## Written task
Could you repeat these lines with every "Image resolution" swapped for "Screen size" and nothing else altered?

## Data provided
- - - - - - -
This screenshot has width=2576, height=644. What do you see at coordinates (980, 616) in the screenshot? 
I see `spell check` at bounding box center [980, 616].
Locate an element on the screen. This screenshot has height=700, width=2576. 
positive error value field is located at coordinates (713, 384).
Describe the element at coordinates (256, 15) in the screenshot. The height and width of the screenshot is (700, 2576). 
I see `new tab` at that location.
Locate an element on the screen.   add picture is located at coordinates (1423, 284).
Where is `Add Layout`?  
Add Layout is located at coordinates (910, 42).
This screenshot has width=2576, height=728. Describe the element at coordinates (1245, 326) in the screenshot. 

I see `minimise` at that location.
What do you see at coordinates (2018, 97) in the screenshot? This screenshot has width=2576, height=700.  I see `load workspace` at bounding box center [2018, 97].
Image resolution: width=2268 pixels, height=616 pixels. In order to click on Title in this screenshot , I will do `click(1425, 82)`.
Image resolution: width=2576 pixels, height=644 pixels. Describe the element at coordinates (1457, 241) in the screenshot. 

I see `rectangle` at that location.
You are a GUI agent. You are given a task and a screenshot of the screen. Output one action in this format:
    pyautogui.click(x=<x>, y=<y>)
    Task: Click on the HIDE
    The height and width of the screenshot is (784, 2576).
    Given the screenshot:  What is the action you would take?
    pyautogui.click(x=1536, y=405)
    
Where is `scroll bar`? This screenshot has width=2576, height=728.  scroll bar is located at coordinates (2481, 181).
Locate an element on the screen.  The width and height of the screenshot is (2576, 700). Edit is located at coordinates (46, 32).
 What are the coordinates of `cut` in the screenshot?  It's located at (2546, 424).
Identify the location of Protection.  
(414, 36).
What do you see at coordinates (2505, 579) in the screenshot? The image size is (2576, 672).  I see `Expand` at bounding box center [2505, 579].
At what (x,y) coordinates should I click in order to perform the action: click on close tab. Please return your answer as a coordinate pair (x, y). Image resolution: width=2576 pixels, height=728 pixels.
- - - - - - -
## Reply
This screenshot has width=2576, height=644. What do you see at coordinates (980, 616) in the screenshot? 
I see `spell check` at bounding box center [980, 616].
Locate an element on the screen. This screenshot has height=700, width=2576. 
positive error value field is located at coordinates (713, 384).
Describe the element at coordinates (256, 15) in the screenshot. The height and width of the screenshot is (700, 2576). 
I see `new tab` at that location.
Locate an element on the screen.   add picture is located at coordinates (1423, 284).
Where is `Add Layout`?  
Add Layout is located at coordinates (910, 42).
This screenshot has width=2576, height=728. Describe the element at coordinates (1245, 326) in the screenshot. 

I see `minimise` at that location.
What do you see at coordinates (2018, 97) in the screenshot? This screenshot has width=2576, height=700.  I see `load workspace` at bounding box center [2018, 97].
Screen size: width=2268 pixels, height=616 pixels. In order to click on Title in this screenshot , I will do `click(1425, 82)`.
Screen size: width=2576 pixels, height=644 pixels. Describe the element at coordinates (1457, 241) in the screenshot. 

I see `rectangle` at that location.
You are a GUI agent. You are given a task and a screenshot of the screen. Output one action in this format:
    pyautogui.click(x=<x>, y=<y>)
    Task: Click on the HIDE
    The height and width of the screenshot is (784, 2576).
    Given the screenshot:  What is the action you would take?
    pyautogui.click(x=1536, y=405)
    
Where is `scroll bar`? This screenshot has width=2576, height=728.  scroll bar is located at coordinates (2481, 181).
Locate an element on the screen.  The width and height of the screenshot is (2576, 700). Edit is located at coordinates (46, 32).
 What are the coordinates of `cut` in the screenshot?  It's located at (2546, 424).
Identify the location of Protection.  
(414, 36).
What do you see at coordinates (2505, 579) in the screenshot? The image size is (2576, 672).  I see `Expand` at bounding box center [2505, 579].
At what (x,y) coordinates should I click in order to perform the action: click on close tab. Please return your answer as a coordinate pair (x, y). Screen size: width=2576 pixels, height=728 pixels.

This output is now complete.